Hubs and I are both teachers, so our summer “vacation” budget consists of going to visit my mom in another state. SHE has CABLE T.V.!!!!! But last summer, I decided to have my eldest (nearly 11 at the time) make a chart entitled “Summer ‘O Fun.” Everytime we did a “fun” activity we added it to the chart,then each additional time, we put a tally mark. We had things like:
make snowcones
watching movies at home (we have a subscription to Netflix–but no cable)
play board games
play computer games
play in sprinklers
go swimming
ride bikes
build with Legos (this is a non-stop activity for my son)
Coloring
popping popcorn
sleep overs with friends
Church camp
Camping in the house
going out to eat
going to see a movie at the theater
go to the library
Sleepovers at grandparents’ house
Sleepovers at Aunt and Uncle’s house
Birthday parties (we ALL have summer birthdays)
None of them were out of the ordinary, but I was determined that when summer came to an end, we would not look back and think there was no FUN or that we hadn’t done anything. We have LOADS of fun every single, stinkin’ day.
you poor thing.
How about finding another frazzled mother, taking all her kids for a few days, then her taking all yours? You get even more mayhem, but then it’s followed by child-free peace.
[...] 6. Kira @ Five Full Plates [...]
I don’t have any ideas…but I just wanted to say that I am there, too. I just started a new job, so I don’t have any vacation time accrued.
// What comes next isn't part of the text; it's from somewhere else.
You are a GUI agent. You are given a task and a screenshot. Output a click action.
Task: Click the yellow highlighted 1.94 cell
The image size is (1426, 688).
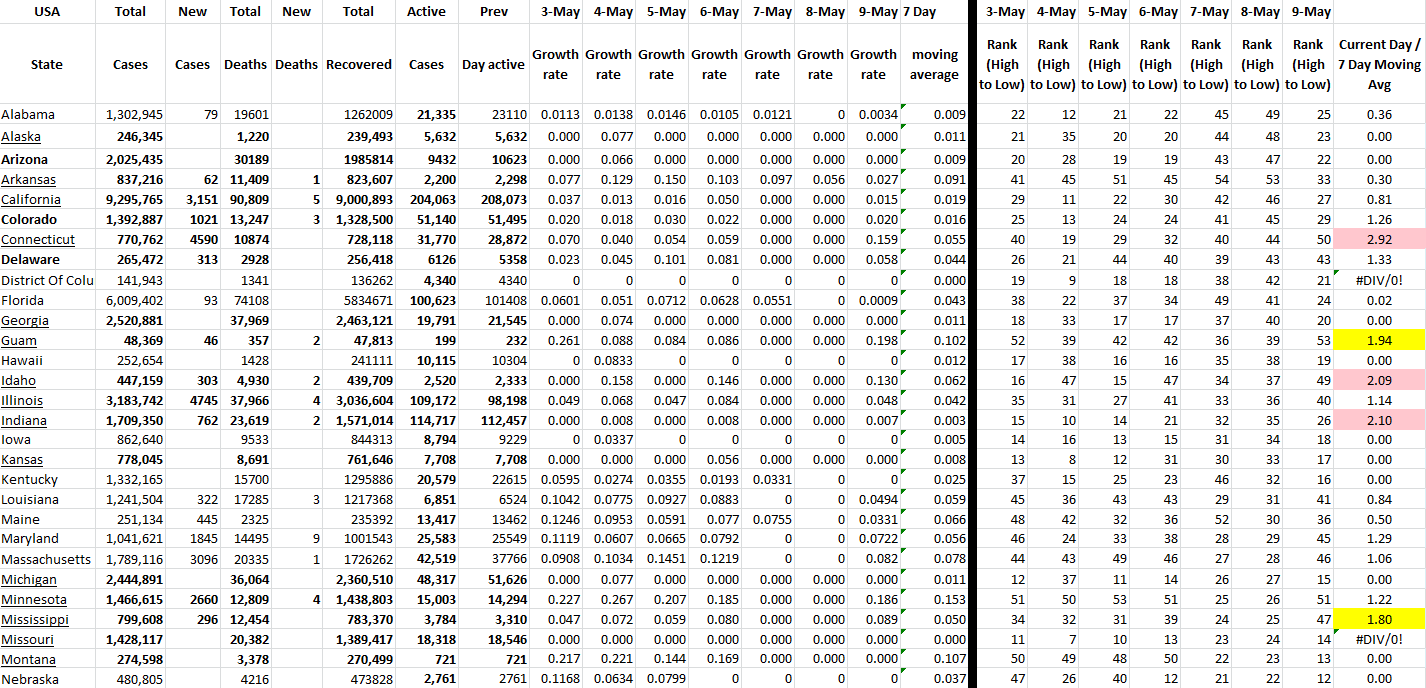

Oh, maybe I do have an idea– I am taking a new different exercise class every week, with the exception of the weeks when I have been distracted by may FIL’s brain tumor. hula-hooping and body-rolling. The rebounder is next– wish me luck!
And last summer, if there was gazpacho at any restaurant or event I attended, I ate it. It’s fun to focus narrowly on one specific food. This summer, I was thinking old vine red zinfandel, but my husband is with his father, and I don’t want to drink alone.
Four words: Cherry Creek Arts Festival!!
Pretty please, can we go? I will bring you an iced coffee and buy you a decent color of toenail polish…something with a fun name like “Yucatan if you want to.” (My current color.)
Hmmm…nail polish names as lifestyle suggestions. Who knew?
P.S. You must explain to me about this cold-brewed coffee idea…I am fairly certain that is frowned on by some unmamed members of my household. I just use leftover coffee.